*EXERCISE BRIEF*:
Return only the stretch of the material below that begins with the line containing "Expand ControlSet001 in the registry tree" and ends with the line containing "Open a job file using the yellow folder icon", exactly; both of those lines belong to it.

*DATA*:
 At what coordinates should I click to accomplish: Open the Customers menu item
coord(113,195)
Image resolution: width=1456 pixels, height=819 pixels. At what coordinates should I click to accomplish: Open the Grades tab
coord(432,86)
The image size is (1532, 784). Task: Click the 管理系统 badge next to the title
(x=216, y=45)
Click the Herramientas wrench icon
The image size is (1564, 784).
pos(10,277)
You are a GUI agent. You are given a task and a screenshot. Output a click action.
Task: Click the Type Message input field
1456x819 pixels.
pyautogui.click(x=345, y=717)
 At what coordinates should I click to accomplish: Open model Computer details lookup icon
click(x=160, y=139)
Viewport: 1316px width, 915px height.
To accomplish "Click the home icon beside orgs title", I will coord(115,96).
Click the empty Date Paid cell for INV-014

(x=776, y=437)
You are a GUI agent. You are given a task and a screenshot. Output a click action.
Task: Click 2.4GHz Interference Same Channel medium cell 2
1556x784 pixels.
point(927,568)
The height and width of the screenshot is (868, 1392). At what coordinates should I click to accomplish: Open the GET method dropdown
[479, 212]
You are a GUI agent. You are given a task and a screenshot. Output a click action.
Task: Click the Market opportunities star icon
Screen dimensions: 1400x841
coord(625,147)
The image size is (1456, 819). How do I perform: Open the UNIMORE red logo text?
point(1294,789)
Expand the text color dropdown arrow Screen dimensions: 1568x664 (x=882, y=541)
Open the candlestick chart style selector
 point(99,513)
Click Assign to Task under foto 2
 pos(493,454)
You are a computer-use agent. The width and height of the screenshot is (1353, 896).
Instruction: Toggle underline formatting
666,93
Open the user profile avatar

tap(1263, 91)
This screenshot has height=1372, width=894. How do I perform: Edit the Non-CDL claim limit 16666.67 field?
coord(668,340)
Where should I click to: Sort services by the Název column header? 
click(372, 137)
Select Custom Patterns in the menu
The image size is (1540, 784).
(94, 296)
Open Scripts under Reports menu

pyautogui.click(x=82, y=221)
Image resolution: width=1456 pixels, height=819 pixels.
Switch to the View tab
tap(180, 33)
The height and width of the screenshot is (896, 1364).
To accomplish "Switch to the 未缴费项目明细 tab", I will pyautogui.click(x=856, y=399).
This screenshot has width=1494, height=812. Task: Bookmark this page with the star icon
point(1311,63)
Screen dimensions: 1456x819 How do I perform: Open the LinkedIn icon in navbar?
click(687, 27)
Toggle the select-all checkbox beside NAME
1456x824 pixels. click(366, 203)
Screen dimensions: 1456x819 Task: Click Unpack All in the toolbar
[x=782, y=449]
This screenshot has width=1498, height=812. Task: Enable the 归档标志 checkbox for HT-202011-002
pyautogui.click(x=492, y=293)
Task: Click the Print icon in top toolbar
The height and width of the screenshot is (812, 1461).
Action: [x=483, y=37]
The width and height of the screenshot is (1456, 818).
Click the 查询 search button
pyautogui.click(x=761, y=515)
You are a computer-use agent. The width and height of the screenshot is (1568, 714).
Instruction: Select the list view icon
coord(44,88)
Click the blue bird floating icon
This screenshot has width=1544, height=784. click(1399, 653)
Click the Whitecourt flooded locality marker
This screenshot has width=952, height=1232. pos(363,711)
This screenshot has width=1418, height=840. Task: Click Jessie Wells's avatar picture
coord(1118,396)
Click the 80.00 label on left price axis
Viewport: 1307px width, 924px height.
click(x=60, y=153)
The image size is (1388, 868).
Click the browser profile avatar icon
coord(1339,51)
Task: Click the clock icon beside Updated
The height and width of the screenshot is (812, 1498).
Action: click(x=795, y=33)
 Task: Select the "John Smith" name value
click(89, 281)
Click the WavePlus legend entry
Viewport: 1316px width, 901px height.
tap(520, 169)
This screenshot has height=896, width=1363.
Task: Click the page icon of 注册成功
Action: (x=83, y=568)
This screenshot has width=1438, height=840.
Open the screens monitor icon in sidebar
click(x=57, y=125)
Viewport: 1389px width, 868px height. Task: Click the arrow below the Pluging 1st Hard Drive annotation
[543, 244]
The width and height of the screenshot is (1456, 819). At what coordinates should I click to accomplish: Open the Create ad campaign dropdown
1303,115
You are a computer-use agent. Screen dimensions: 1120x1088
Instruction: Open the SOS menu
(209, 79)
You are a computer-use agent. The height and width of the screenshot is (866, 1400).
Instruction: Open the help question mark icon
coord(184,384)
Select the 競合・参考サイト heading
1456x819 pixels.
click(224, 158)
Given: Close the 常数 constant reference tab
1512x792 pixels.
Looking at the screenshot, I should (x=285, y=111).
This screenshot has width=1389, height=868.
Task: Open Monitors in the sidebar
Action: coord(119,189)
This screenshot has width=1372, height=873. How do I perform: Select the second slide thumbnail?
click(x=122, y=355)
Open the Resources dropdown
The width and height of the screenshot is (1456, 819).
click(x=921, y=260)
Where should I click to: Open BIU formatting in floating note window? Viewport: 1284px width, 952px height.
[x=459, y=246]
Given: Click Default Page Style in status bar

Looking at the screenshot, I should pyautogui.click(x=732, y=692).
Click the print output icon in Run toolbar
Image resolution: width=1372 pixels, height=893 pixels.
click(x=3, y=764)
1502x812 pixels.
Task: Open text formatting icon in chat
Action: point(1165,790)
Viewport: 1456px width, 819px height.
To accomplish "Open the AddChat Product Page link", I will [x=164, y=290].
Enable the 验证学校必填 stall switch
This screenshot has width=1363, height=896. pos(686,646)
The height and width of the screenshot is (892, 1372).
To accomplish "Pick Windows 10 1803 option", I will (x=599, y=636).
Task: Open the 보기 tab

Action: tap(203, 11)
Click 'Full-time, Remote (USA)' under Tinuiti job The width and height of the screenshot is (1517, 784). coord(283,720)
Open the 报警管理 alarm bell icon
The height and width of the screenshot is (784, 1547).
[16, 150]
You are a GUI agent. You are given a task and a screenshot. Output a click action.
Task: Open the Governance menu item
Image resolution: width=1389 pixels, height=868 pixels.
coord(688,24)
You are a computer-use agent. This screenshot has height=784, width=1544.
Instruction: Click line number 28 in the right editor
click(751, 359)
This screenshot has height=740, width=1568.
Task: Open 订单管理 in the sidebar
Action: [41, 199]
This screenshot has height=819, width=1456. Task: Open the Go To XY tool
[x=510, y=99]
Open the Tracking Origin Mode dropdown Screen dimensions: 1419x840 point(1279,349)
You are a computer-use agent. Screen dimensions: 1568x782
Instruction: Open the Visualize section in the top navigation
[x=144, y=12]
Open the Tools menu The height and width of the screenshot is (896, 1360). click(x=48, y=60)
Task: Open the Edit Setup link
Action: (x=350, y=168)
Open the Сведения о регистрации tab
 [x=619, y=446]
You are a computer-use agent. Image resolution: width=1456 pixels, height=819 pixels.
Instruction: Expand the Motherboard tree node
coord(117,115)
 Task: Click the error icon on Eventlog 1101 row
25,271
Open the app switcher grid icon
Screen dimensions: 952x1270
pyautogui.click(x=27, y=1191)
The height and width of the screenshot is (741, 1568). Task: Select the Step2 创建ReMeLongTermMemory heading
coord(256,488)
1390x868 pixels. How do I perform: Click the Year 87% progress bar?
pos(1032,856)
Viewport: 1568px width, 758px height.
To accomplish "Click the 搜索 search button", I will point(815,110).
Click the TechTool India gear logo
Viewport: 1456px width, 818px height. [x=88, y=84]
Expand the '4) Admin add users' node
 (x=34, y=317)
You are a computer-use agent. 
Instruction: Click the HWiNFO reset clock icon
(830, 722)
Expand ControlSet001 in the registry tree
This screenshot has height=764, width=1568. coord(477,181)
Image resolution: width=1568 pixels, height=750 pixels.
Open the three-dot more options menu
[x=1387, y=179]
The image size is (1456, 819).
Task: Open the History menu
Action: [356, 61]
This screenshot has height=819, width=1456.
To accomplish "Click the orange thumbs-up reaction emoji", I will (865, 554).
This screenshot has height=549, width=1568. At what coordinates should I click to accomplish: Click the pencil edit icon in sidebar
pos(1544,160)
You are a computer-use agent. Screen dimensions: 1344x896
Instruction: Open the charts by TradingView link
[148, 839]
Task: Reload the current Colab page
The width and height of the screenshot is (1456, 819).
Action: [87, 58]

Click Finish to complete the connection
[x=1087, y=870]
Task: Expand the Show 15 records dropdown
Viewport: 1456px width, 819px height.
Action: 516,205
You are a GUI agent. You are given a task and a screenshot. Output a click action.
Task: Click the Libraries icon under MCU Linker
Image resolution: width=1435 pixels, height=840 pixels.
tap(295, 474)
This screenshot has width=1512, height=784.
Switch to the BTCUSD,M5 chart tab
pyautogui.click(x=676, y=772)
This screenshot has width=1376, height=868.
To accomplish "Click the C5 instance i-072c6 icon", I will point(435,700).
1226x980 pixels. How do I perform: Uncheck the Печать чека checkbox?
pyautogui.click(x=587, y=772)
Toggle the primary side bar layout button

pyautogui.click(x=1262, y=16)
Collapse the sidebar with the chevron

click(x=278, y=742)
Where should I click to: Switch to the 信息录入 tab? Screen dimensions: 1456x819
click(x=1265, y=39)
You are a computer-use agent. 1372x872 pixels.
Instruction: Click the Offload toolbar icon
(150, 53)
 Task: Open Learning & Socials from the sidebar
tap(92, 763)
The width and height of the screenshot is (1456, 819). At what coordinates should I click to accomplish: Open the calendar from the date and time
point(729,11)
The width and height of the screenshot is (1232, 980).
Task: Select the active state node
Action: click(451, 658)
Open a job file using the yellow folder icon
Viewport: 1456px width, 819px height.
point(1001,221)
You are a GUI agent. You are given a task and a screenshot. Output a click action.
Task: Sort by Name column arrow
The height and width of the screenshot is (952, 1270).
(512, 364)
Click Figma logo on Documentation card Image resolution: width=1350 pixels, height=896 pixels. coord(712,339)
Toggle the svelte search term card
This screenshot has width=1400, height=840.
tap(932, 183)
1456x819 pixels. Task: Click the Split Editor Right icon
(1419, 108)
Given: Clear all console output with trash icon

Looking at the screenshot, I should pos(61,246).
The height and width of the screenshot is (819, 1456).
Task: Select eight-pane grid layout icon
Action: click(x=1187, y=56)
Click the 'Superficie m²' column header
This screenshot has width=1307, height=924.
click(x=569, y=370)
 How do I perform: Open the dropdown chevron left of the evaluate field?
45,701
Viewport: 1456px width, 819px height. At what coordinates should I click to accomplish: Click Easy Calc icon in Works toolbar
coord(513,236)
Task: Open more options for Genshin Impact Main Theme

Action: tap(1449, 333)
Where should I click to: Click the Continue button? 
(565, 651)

*RESULT*:
Expand ControlSet001 in the registry tree
This screenshot has height=764, width=1568. coord(477,181)
Image resolution: width=1568 pixels, height=750 pixels.
Open the three-dot more options menu
[x=1387, y=179]
The image size is (1456, 819).
Task: Open the History menu
Action: [356, 61]
This screenshot has height=819, width=1456.
To accomplish "Click the orange thumbs-up reaction emoji", I will (865, 554).
This screenshot has height=549, width=1568. At what coordinates should I click to accomplish: Click the pencil edit icon in sidebar
pos(1544,160)
You are a computer-use agent. Screen dimensions: 1344x896
Instruction: Open the charts by TradingView link
[148, 839]
Task: Reload the current Colab page
The width and height of the screenshot is (1456, 819).
Action: [87, 58]

Click Finish to complete the connection
[x=1087, y=870]
Task: Expand the Show 15 records dropdown
Viewport: 1456px width, 819px height.
Action: 516,205
You are a GUI agent. You are given a task and a screenshot. Output a click action.
Task: Click the Libraries icon under MCU Linker
Image resolution: width=1435 pixels, height=840 pixels.
tap(295, 474)
This screenshot has width=1512, height=784.
Switch to the BTCUSD,M5 chart tab
pyautogui.click(x=676, y=772)
This screenshot has width=1376, height=868.
To accomplish "Click the C5 instance i-072c6 icon", I will point(435,700).
1226x980 pixels. How do I perform: Uncheck the Печать чека checkbox?
pyautogui.click(x=587, y=772)
Toggle the primary side bar layout button

pyautogui.click(x=1262, y=16)
Collapse the sidebar with the chevron

click(x=278, y=742)
Where should I click to: Switch to the 信息录入 tab? Screen dimensions: 1456x819
click(x=1265, y=39)
You are a computer-use agent. 1372x872 pixels.
Instruction: Click the Offload toolbar icon
(150, 53)
 Task: Open Learning & Socials from the sidebar
tap(92, 763)
The width and height of the screenshot is (1456, 819). At what coordinates should I click to accomplish: Open the calendar from the date and time
point(729,11)
The width and height of the screenshot is (1232, 980).
Task: Select the active state node
Action: click(451, 658)
Open a job file using the yellow folder icon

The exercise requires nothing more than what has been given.